Russian President Vladimir Putin confirmed that Monday’s bombardment was meant to retaliate for what he said was Saturday’s unsuccessful Ukrainian aerial and underwater drone attack on Russia’s Sevastopol-based Black Sea Fleet on the Russian-annexed Crimea Peninsula.

“Partly, yes. But it’s not all we could have done,” Putin responded, regarding retaliation, at a press conference in the Black Sea resort city of Sochi.

He claimed Ukrainian drones had traveled to their targets through an internationally agreed zone meant to ensure the safety of ships exporting grain from Ukrainian ports. The threat from such a trajectory endangered Russian ships patrolling the zone as well as the grain ships themselves, Putin said, justifying his country’s suspension of its participation in the deal that enabled the exports.

Russia’s Defense Ministry said its forces carried out “strikes with long-range, high-precision air- and sea-based weapons against the military command and energy systems of Ukraine.”

“The goals of the strikes were achieved. All designated targets were hit,” the ministry said.

Meanwhile, 12 ships with grain left Ukrainian ports on Monday despite a Russian threat to reimpose a blockade that threatened hunger across the world, Ukraine’s Ministry of Infrastructure said. But the grain transport was thrown into doubt after Russia’s Defense Ministry said in a statement late Monday that “traffic along the security corridor defined by the Black Sea Initiative has been suspended” over allegations that Ukraine has been using the zone to strike Russian forces.

In Monday’s ground attacks, Ukraine’s air force said it shot down 44 of more than 50 cruise missiles that Russia launched.

Ukrainian Prime Minister Denys Shmyhal said Russian missiles and drones hit 10 Ukrainian regions and damaged 18 sites, mostly energy facilities. Hundreds of localities were left without power, he said on Facebook. Thirteen people were wounded, Ukrainian Police Chief Ihor Klymenko said.
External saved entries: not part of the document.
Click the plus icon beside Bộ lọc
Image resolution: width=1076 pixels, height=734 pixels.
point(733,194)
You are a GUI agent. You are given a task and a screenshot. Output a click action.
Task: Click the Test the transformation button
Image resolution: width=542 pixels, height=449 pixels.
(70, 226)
Loud explosions were heard across the Ukrainian capital as residents prepared for work. The emergency services sent out text message warning about the threat of a missile attack, and air raid sirens wailed for three hours.

Kyiv Mayor Vitali Klitschko said 80% of consumers in the city of 3 million were left without water because of damage to a power facility. By Monday evening, workers had reduced the percentage to 40% and the number of apartments without electricity from 350,000 to 270,000. To cut power consumption, Kyiv authorities extended intervals between subway trains and replaced electric trolleybuses and trams with buses, Klitschko said. Subway service resumed Monday night.
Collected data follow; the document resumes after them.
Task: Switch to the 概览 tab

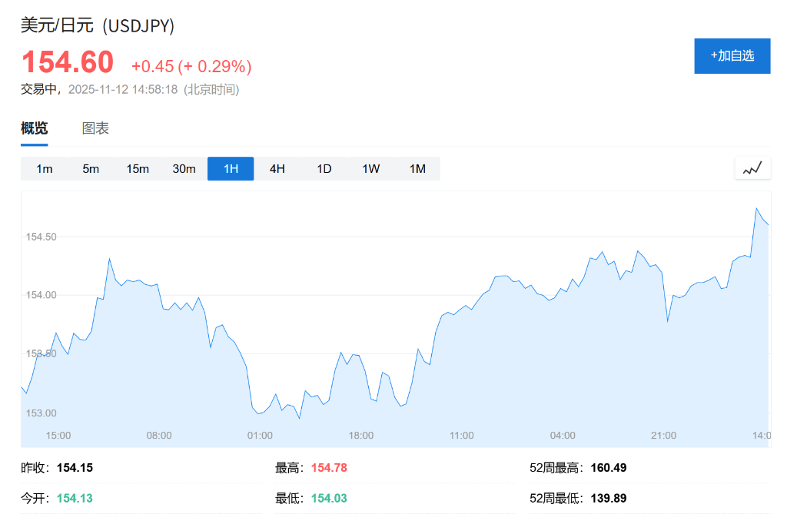Action: pyautogui.click(x=34, y=128)
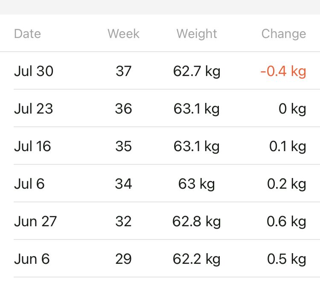Select the Jul 23 date row
Image resolution: width=320 pixels, height=283 pixels.
[33, 109]
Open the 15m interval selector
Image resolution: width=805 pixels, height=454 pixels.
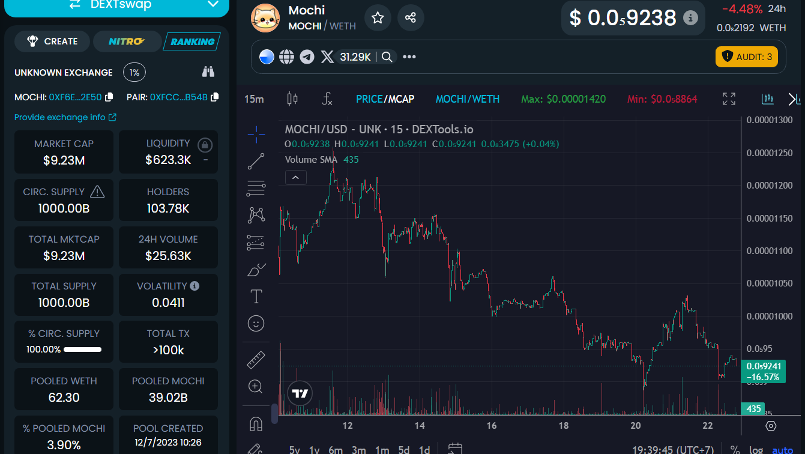coord(253,99)
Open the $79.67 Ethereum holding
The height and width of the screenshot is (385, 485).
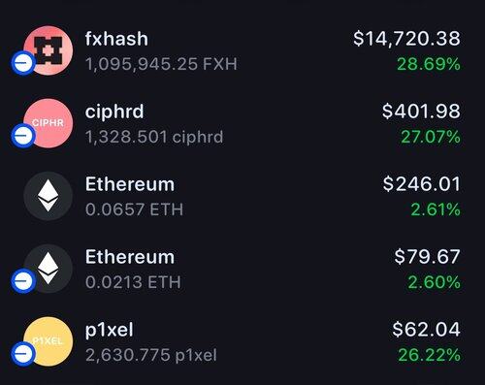point(243,269)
Across Kyiv, hundreds lined up, often for more than an hour, to pump water by hand from wells to fill plastic bottles and cans.

“It is really inconvenient,” one 34-year-old resident, who agreed to provide only his first name, Denis, said as he collected water. “But the truth is, it’s not a problem. The problem is we have a war.”

Smoke rose from the left bank of the Dnieper River in Kyiv, either from a missile strike or where Ukrainian forces shot it down.

Associated Press reporters saw soldiers inspecting a crater and debris from where a missile landed on the outskirts of Kyiv. The missiles flew fast and low and sounded like bombs exploding, according to witnesses.

“It was scary,” said Oleksandr Ryabtsev, 28, who was on his way to work. “I raised my head and it was flying there. You could see this cruise missile. I didn’t even go to work. I went home.”

Prime Minister Shmyhal said that in the Kyiv, Zaporizhzhia, Dnipropetrovsk and Kharkiv regions, emergency power shutdowns were underway.

In the eastern city of Kharkiv, two strikes hit critical infrastructure facilities, according to authorities, and the subway ceased operating.

Critical infrastructure sites were also hit in the Cherkasy region southeast of Kyiv. In the Kirovohrad region of central Ukraine, an energy facility was hit. In Vinnytsia, remnants of a missile that was shot down landed on civilian buildings, causing damage but no casualties, according to regional Gov. Serhii Borzov.

Power was cut to parts of Ukraine’s train network, the Ukrainian Railways reported.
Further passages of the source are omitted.